Thousands of residents in Somalia have started to flee their villages in search of a better life after three consecutive years without enough rainfall because of climate change.
When Ibrahim Abdiyow fled Diinsoor in the Baay region, the drought was not as devastating as it is now.
He said community members lost all of their livelihoods due to the magnitude of destruction caused by drought.
“I did not have camels that can live weeks without drinking enough water. I used to have goats and cattle, when all the wells dried out and grasslands devastated, I fled to Bardhere to get a job but that is not the case now because the town is overcrowded by internally displaced persons who don’t have water, shelter and toilets,” he told Anadolu Agency.
Abdiyow is not the only one who fled villages to go to the Bardhere district in the Gedo region of Somalia’s southern state of Jubaland.
Suuban Abdi fled the Diinsoor district in the Baay region and said that after walking long distances by foot while carrying her children, they finally arrived at an internally displaced persons (IDP) camp on the outskirts of Bardhere, with some residents believing one day they might get help.
She does not know what climate change is but if it is something related or has contributed to current conditions, she said, it is something no one should not underestimate.
“I have been here in this camp with my kids hoping they will be able to live a better life than the one they had in our villages back in the days, but I realized that the situation is worse but we must be in high spirit and pray for our kids to have a better future which is uncertain now,” she said.
Locust infestation, floods, droughts
Safiyo Mohamed, an elderly woman, has been in the camp for the last three months.

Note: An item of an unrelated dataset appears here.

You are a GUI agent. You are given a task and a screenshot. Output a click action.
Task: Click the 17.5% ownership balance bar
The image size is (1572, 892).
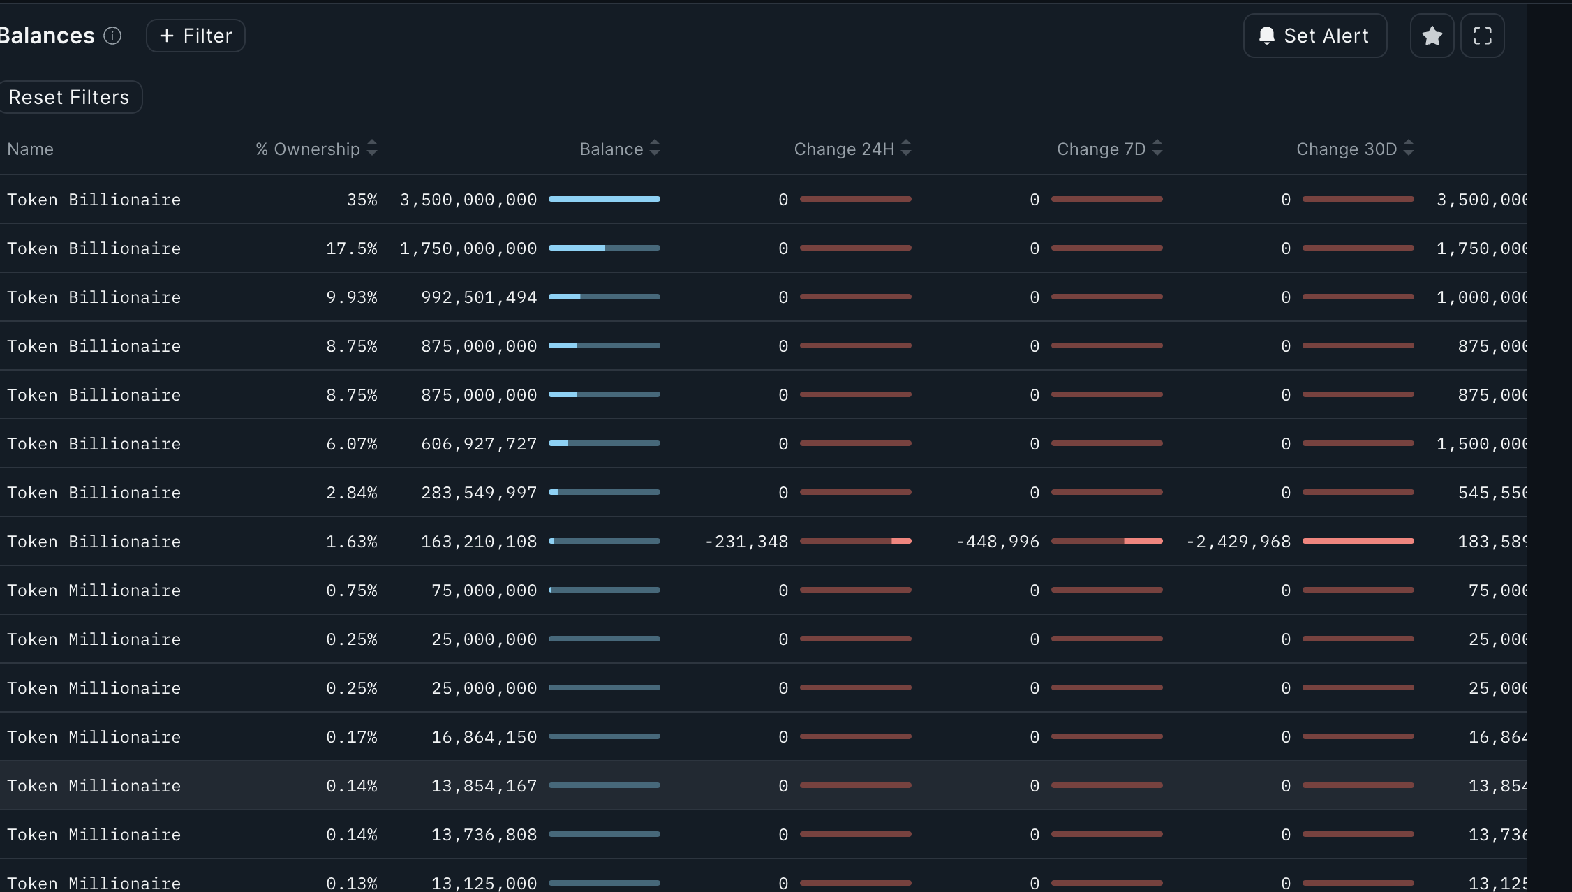[x=604, y=248]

“I have lost all my livestock, my livelihood. For the last three years, there has been crop failure in our villages and our animals weren’t able to eat. Then, diseases struck, resulting in the deaths of our sources of income,” she said.
Somalia is one of the countries with the lowest CO2 emissions per inhabitant countries. However, for years, it has been battling to curb locust infestation, floods and droughts.
The country’s commitment to tackle climate change has been registered internationally and in 2015 it registered its Intended Nationally Determined Contribution (NDC) – a formal statement of plans to reduce emissions and adapt to the effects of climate change under the global Paris Agreement, according to a statement by United Nations Development Program (UNDP) last year.
The plan examines agriculture, water, energy, waste and forest sectors with binding targets, including an overall goal to reduce greenhouse gas emissions by 30% by 2030 relative to a business-as-usual trajectory, with international financial and technical support, according to the UNDP.
Somalia also has commitments to an unconditional goal of reducing net greenhouse gas emissions by 5% to 10% by 2030 using its resources.
‘Something needs to be done’
While Somalia’s emissions are historically extremely low, it represents a significant target given the country’s extremely challenging circumstances and constrained resources.
Young environmentalist Abdirahman Ismail told Anadolu Agency that when he considers the current environmental degradation in the Horn of Africa, he realizes that “something needs to be done.”
He said deforestation has more than doubled in the last decade and it “has to stop now or never because too late means to destroy our oxygen.”
In Kismayo, an area devastated by environmental degradation because of its proximity to the Kismayo port, some residents cut trees to make charcoal to trade.
“It is disheartening and unbelievable that the government has not done more to stop this,” said Ismail.
Mukhtar Mohamed Yusuf told Anadolu Agency that he has a big family which fled Turdho and is currently living in an IDP camp on the outskirts of Kismayo, the administrative capital of Jubaland state.
He said he decided to flee after rainfall did not come for years and his animals died because of environmental hazards.
“I am a family man, fleeing was not an option but did it to save the lives of my children. It was a difficult decision to come here because we knew the situation will not be friendly in the first place,” he told Anadolu Agency.